The deaths of two detainees in one week is deeply troubling and points to an overcrowded immigration detention system that is relying excessively on incarceration as a means of border control. The very idea of detaining undocumented immigrants, many of whom have no previous criminal record, is morally questionable. But beyond this these programs are terribly under funded which means that regardless of whether or not they are viable forms of immigration control, they do not have the financial nor organizational backbone to function properly. So regardless of whether one agrees with the tactics of incarceration and raids, no one could approve of the way these detention centers are being run. It is classic bureaucratic fumbling that has become sadly characteristic of the current administration. The York County Prison’s warden, Thomas Hogan, wrote in a court affidavit last year “The Department of Homeland Security has made it difficult, if not impossible, to meet the constitutional requirements of providing adequate health care to inmates that have a serious need for that care.” Not only have we created an inhumane and criminalizing method of dealing with undocumented immigrants, we have managed to fumble how we run these questionable detention centers in the first place. Our inhumane and criminalizing process is incapable of properly maintaining and running itself, which then leads to even more human and civil rights abuses.
Beyond the lack of funding for these detention centers there is also a lack of administrative oversight and record keeping. Although raids on immigrant workers may seem like the work of an effective police force, the truth is far messier. Instead of a powerful government taskforce, the current detentions of undocumented immigrants are being carried out by a patchwork of county jails, privately run prisons and federal facilities where more than 27,500 people who are not American citizens are held on any given day while the government decides whether to deport them. There is no separate government body that is responsible for accounting for the lives or deaths of immigrants while in U.S. custody. Because of this, the mistreatment of undocumented immigrants is often unreported or is lost in a sea of red tape and bureaucratic disorganization.
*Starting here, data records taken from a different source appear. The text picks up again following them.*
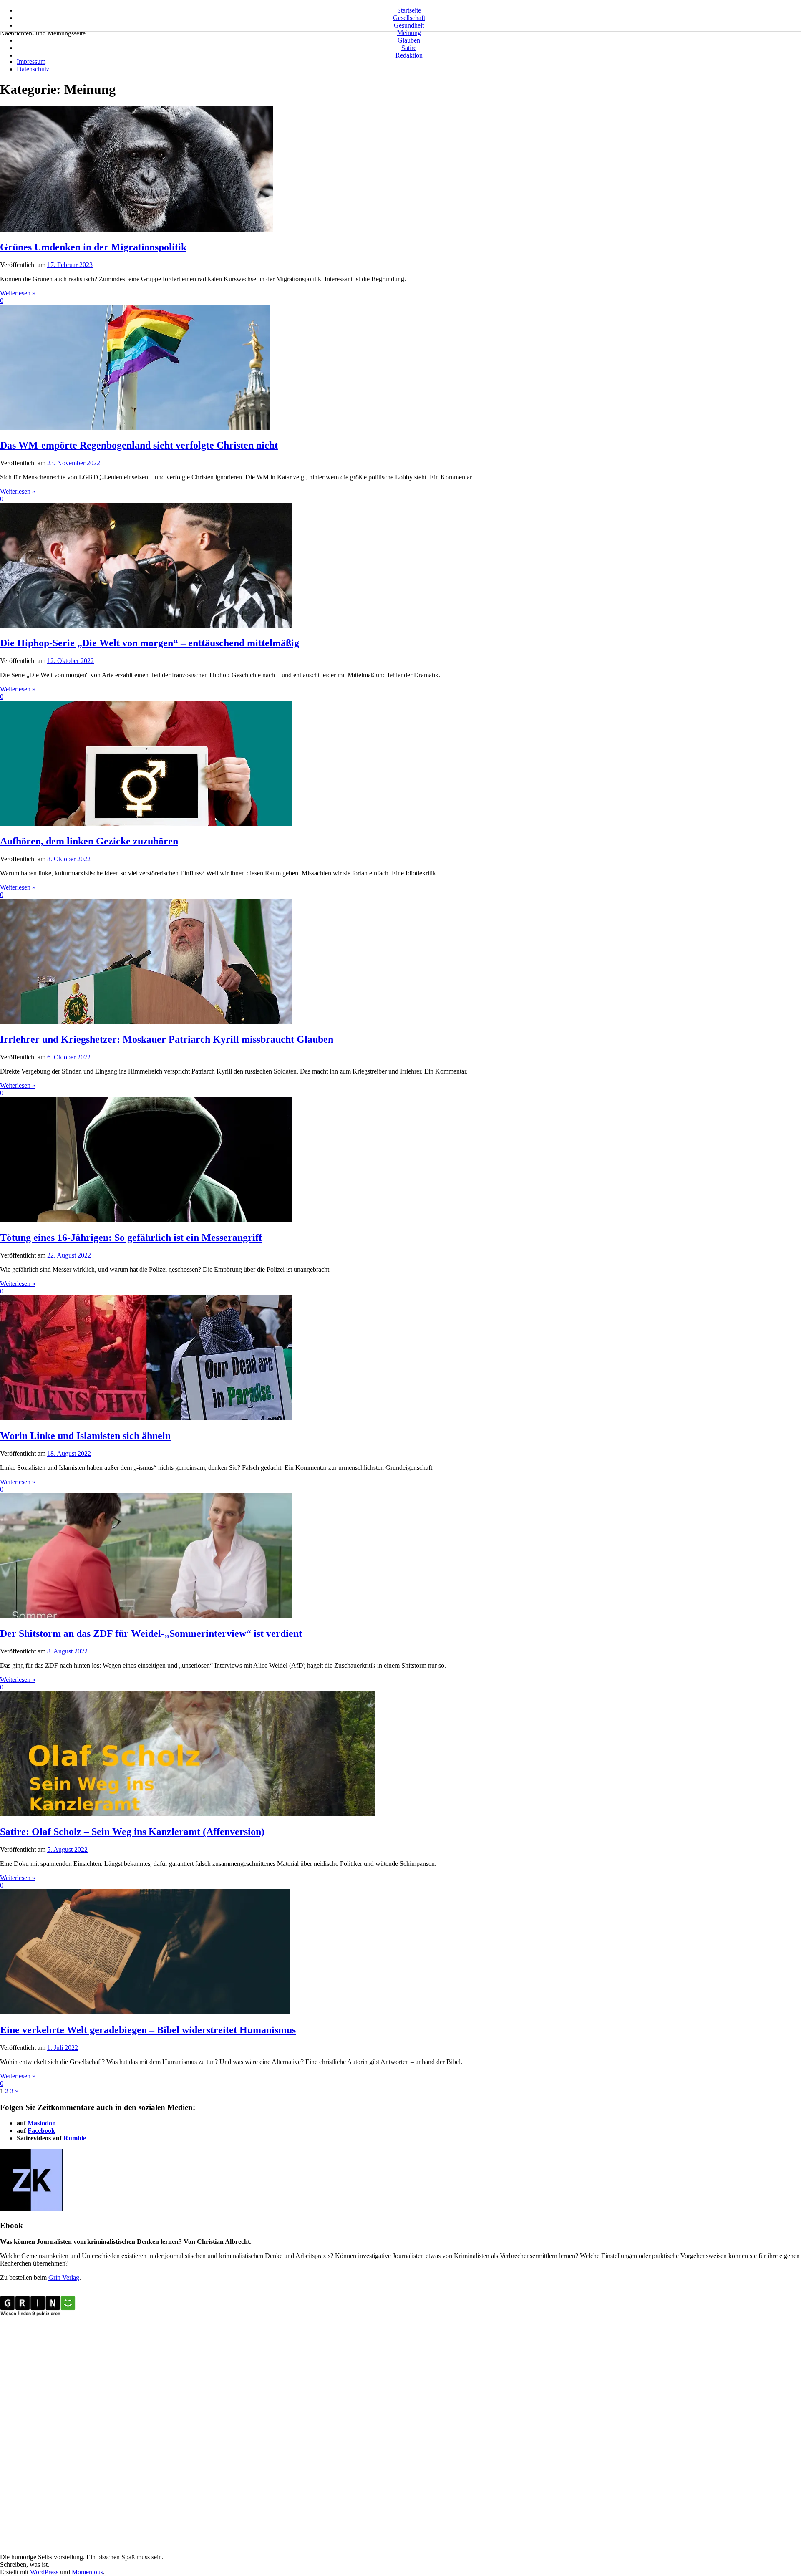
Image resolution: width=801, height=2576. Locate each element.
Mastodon (42, 2123)
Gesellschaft (409, 17)
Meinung (409, 32)
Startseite (409, 10)
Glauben (409, 40)
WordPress (44, 2572)
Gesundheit (409, 25)
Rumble (74, 2138)
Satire (408, 47)
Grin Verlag (63, 2277)
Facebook (41, 2130)
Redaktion (409, 55)
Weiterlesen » (17, 293)
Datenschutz (33, 69)
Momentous (87, 2572)
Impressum (31, 61)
Just this past month a mother was finally reunited with her mentally underdeveloped son who, although a legal citizen of the United States, was erroneously deported to Mexico where he lived by scavenging from trash cans and bathing in rivers. The U.S. immigration officials did not assist her in locating her son, and she needed to pay for the search out of pocket. This extreme case of both cruelty and dysfunctional management prove that the U.S. immigration control is at once wielding excessive power and excessive sloppiness.
It seems that the current administration’s cruel and racist policies are not much more than cardboard cut-outs of what they purport to be. They are only a chaotic mess of cronyism and xenophobia under the guise of a policy. No one should be happy with the current policy. Those who favor harsher anti-immigration policies should recognize that the current system is disjointed and inconsistent, with no clear record keeping or regulation. And those who support and advocate for immigrant rights should be upset at the lawlessness of the current system, the lack of accountability for human rights abuses, and the inhumane treatment of all those who are unlucky enough to be caught in this system, be them documented or not.